Embora a jogabilidade seja simples, há algumas zonas em que não foram tomadas as melhores decisões e alguma falta de precisão, também não ajuda. Por exemplo, certas zonas só poderão ser acedidas se conseguirmos guiar um míssil com sucesso através de corredores estreitos antes que seja destruído. Estas partes, podem tornar-se um pouco chatas e frustrantes. Ainda assim, no geral, todo o conceito deste planeta e a jogabilidade, são bastante sólidas e consistentes ao logo de todo o jogo. No meio de isto tudo, o único senão é a pouca longevidade da campanha que em cerca de três horas, chega ao fim.

Para além da campanha, existe um modo multiplayer cooperativo para quatro jogadores chamado Lantern Run onde cada um tem de carregar uma lanterna o mais rápido possivel até ao fim do nível antes que sejam apanhados por um poderoso inimigo.

A nível sonoro, somos brindados com algumas músicas ao longo das poucas cutscenes enquanto que durante a exploração, os sons se limitam a explosões ou a efeitos emanados pela nave e pelas criaturas. Faz lembrar Limbo, que usa algo semelhante para criar um ambiente sombrio e inóspito.

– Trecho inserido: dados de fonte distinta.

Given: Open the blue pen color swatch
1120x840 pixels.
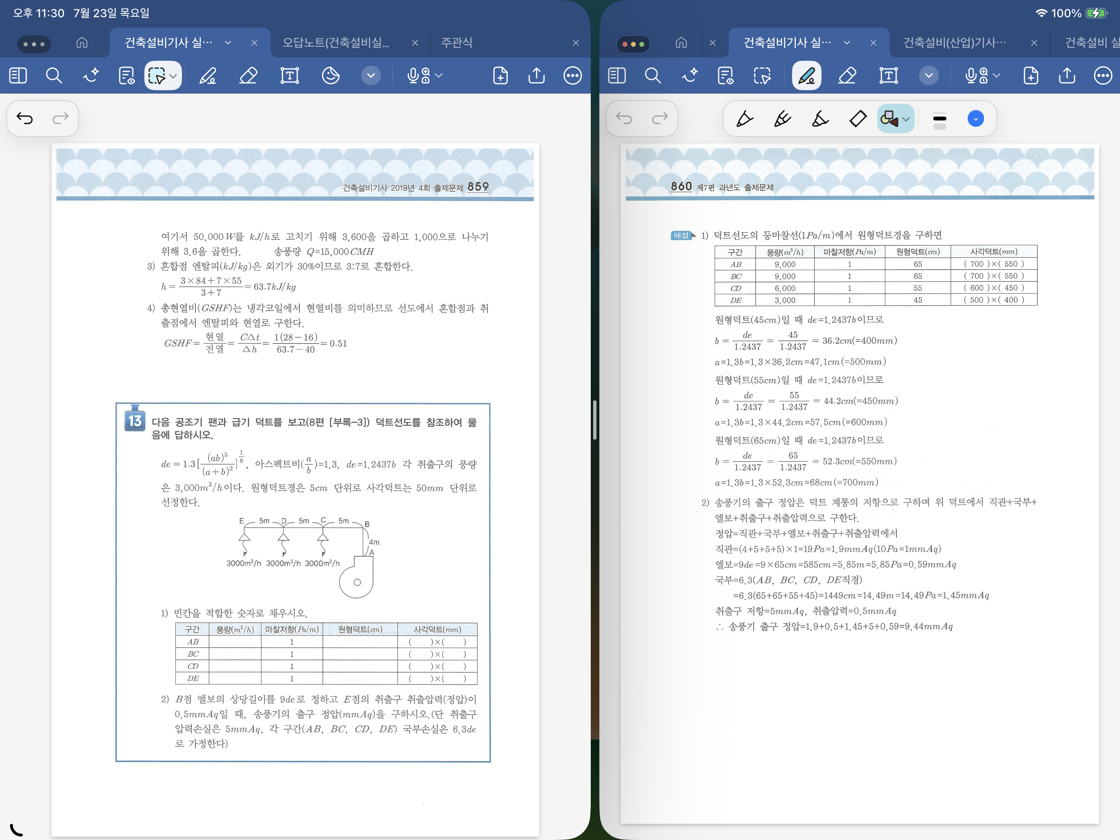Looking at the screenshot, I should click(x=976, y=119).
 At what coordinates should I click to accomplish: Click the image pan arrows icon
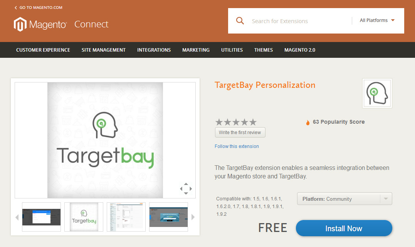(186, 189)
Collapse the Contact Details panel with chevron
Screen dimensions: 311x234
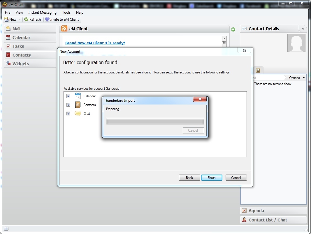tap(303, 29)
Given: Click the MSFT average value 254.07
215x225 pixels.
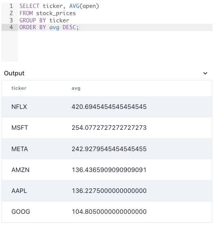Looking at the screenshot, I should [109, 128].
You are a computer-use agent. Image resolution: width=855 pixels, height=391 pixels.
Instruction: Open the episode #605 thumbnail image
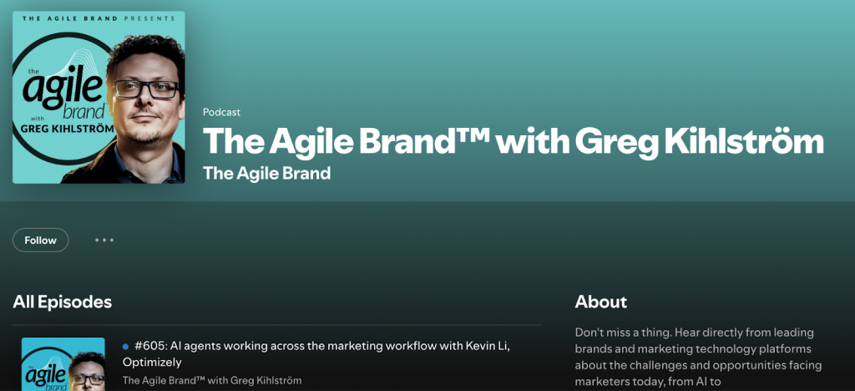tap(63, 363)
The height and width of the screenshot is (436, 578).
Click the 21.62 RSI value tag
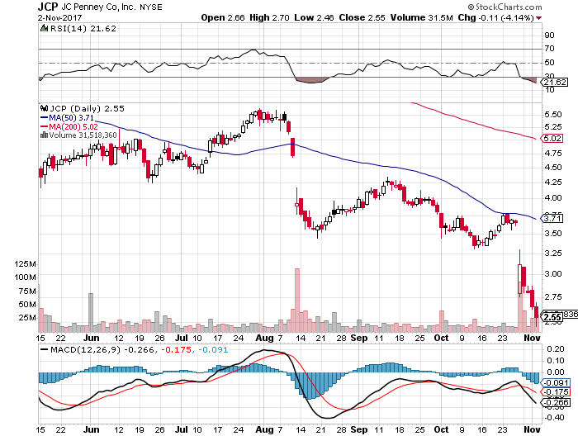pyautogui.click(x=549, y=83)
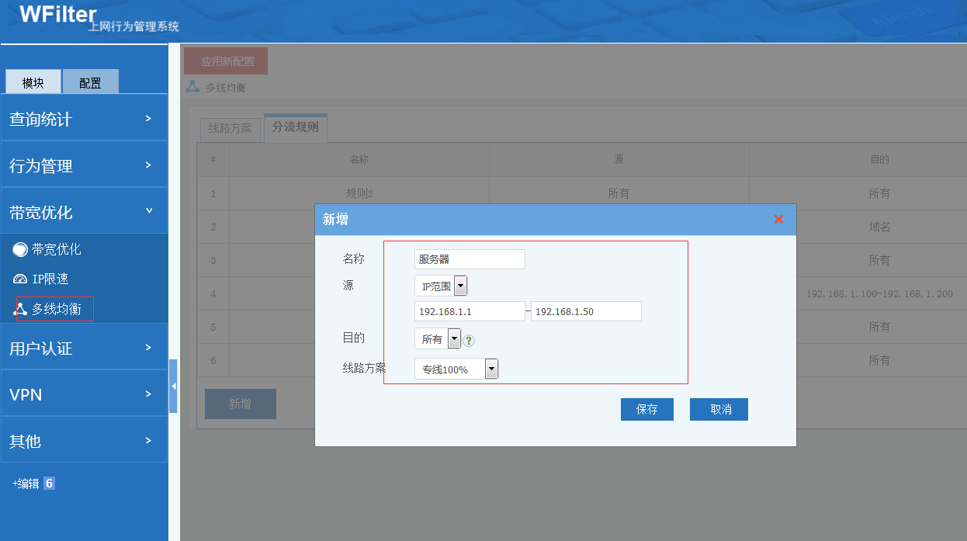Image resolution: width=967 pixels, height=541 pixels.
Task: Open the 源 IP范围 dropdown
Action: click(x=460, y=286)
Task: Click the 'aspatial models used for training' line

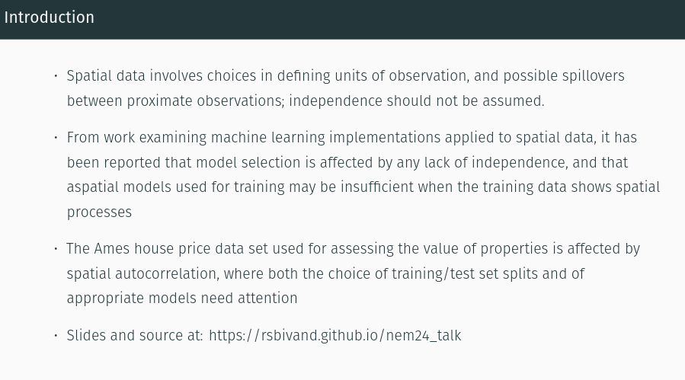Action: (363, 187)
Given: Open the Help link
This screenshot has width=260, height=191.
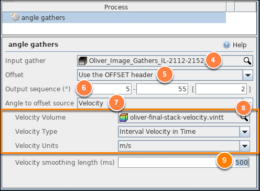Looking at the screenshot, I should click(x=240, y=45).
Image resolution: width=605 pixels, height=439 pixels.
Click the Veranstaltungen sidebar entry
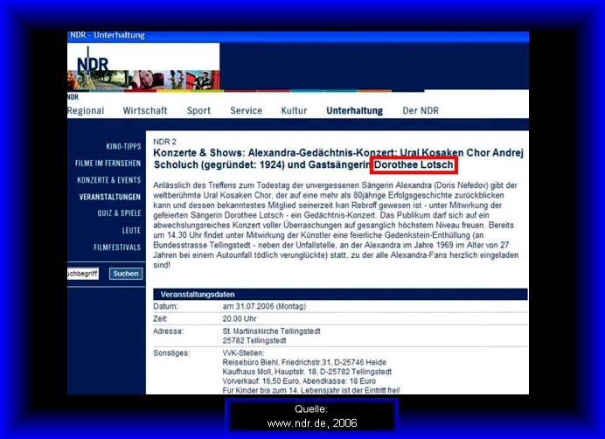click(110, 197)
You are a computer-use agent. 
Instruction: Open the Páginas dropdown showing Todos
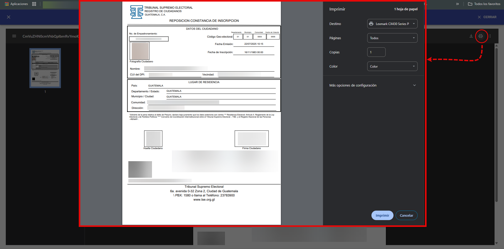coord(392,38)
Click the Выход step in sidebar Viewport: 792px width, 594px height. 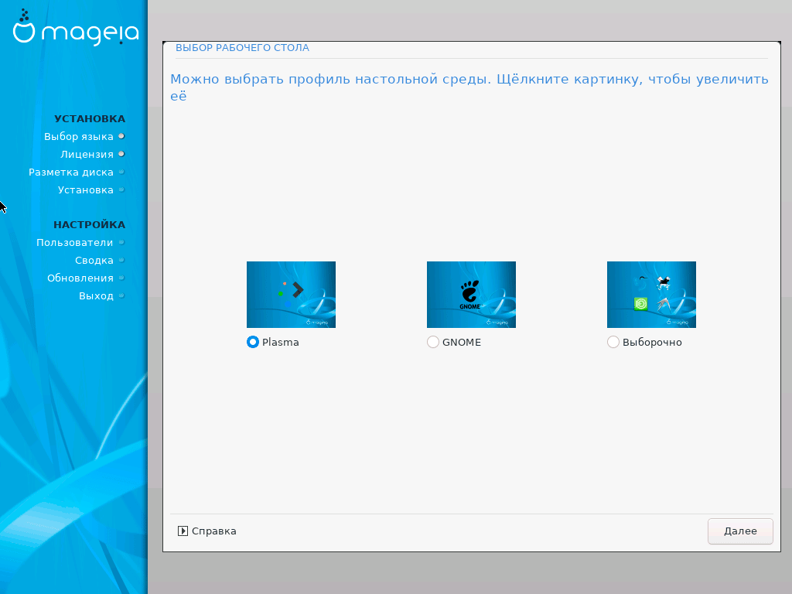coord(96,296)
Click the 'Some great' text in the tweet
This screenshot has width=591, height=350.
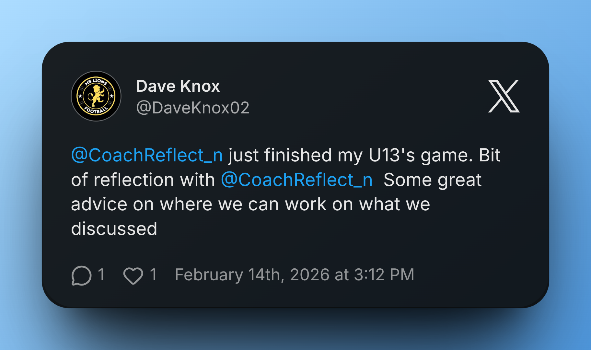coord(432,180)
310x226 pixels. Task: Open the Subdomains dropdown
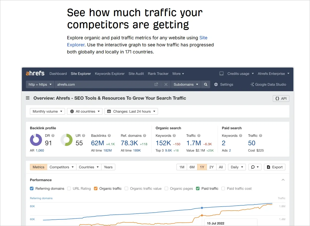click(186, 84)
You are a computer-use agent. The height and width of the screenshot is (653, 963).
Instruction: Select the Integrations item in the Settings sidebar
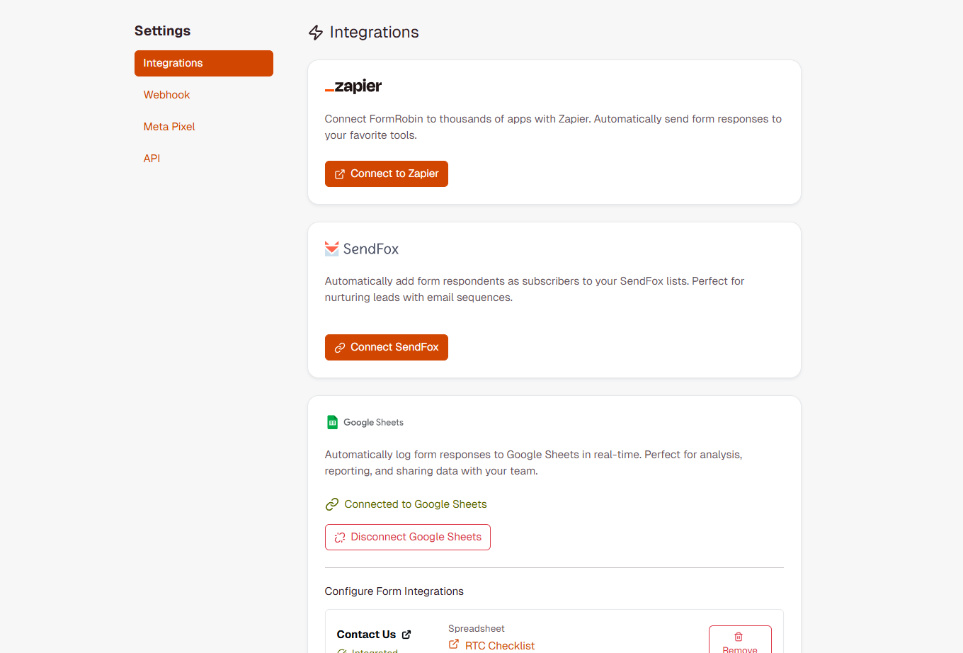coord(203,63)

Insanely Twisted Shadow Planet começa por convencer pela direcção artística mas rapidamente mostra argumentos de que é algo mais e que tem conteúdo para algumas horas de diversão. O senão, é mesmo a pouca longevidade que nem mesmo o incentivo à exploração e o modo multiplayer conseguem salvar. Se têm 1200 MSP para gastar e não sabem o que comprar, este é um bom candidato. De certeza que vão adorar. Pelo menos, eu adorei.